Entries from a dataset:
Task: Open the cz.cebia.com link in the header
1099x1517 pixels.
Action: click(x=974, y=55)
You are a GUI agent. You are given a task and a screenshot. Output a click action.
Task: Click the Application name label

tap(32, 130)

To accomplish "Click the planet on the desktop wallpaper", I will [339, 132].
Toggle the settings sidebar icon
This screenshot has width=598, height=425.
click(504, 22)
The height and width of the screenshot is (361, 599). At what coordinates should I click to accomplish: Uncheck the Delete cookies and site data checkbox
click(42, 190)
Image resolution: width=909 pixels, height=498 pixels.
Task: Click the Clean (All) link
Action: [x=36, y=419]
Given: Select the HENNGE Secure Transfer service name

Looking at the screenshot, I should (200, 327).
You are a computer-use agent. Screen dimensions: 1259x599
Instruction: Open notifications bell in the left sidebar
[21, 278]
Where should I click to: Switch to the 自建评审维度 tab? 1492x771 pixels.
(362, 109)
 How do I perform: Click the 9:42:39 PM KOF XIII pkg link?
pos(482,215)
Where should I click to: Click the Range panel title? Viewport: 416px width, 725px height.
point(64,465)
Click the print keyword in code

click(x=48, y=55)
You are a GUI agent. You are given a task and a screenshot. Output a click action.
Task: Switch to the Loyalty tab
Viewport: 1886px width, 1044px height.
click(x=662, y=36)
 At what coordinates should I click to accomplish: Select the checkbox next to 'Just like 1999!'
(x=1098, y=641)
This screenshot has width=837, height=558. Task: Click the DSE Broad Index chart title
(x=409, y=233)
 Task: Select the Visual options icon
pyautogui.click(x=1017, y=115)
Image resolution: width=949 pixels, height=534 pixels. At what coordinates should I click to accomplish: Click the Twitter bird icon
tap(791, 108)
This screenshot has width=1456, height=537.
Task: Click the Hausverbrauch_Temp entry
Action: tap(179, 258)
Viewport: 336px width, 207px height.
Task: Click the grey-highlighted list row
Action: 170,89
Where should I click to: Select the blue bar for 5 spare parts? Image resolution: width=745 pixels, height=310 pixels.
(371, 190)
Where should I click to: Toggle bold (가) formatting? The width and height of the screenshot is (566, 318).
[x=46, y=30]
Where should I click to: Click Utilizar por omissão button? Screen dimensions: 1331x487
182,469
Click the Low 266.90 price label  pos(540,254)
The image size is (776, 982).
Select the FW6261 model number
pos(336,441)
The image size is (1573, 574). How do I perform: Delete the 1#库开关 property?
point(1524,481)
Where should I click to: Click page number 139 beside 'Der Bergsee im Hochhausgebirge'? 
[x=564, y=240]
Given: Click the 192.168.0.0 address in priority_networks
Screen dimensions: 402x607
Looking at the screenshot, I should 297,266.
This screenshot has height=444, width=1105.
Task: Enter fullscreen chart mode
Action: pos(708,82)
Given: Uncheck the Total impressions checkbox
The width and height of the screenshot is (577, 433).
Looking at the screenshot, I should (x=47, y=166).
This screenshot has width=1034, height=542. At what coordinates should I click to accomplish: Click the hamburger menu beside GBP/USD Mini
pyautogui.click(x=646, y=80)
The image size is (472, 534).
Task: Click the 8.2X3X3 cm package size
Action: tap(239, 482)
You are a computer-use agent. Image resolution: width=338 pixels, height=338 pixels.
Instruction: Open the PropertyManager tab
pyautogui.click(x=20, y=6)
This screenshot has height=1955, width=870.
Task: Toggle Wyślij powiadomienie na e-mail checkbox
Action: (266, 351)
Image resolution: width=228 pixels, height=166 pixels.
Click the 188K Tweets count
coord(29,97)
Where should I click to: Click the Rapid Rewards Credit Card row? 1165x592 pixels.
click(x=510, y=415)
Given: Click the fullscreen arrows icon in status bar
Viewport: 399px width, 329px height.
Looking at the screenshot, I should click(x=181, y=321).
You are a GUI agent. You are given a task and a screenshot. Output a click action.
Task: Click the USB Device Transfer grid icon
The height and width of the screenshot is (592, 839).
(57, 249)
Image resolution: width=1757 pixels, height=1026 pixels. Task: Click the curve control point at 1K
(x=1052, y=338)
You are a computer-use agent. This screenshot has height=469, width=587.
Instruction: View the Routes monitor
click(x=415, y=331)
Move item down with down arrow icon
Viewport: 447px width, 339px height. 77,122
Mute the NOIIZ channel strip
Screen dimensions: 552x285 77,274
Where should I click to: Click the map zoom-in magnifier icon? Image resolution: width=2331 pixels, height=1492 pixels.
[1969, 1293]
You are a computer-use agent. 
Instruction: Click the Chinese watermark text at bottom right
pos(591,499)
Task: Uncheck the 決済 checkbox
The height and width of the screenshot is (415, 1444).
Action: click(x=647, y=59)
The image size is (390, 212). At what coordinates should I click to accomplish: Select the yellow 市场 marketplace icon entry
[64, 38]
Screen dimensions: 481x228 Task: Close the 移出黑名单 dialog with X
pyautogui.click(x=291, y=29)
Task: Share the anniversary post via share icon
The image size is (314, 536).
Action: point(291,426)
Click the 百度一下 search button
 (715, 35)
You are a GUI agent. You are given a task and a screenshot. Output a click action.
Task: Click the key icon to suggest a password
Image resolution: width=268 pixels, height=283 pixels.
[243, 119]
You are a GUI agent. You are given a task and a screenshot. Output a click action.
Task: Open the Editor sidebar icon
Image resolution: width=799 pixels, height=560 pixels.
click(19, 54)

■ **TASK BRIEF**
Copy, without any changes, the part of the data above that opens with the line containing "Given: Select the" and closes with the line containing "click(x=48, y=55)".

■ **ANSWER TO THE PROBLEM**
Given: Select the HENNGE Secure Transfer service name

Looking at the screenshot, I should (200, 327).
You are a computer-use agent. Screen dimensions: 1259x599
Instruction: Open notifications bell in the left sidebar
[21, 278]
Where should I click to: Switch to the 自建评审维度 tab? 1492x771 pixels.
(362, 109)
 How do I perform: Click the 9:42:39 PM KOF XIII pkg link?
pos(482,215)
Where should I click to: Click the Range panel title? Viewport: 416px width, 725px height.
point(64,465)
Click the print keyword in code

click(x=48, y=55)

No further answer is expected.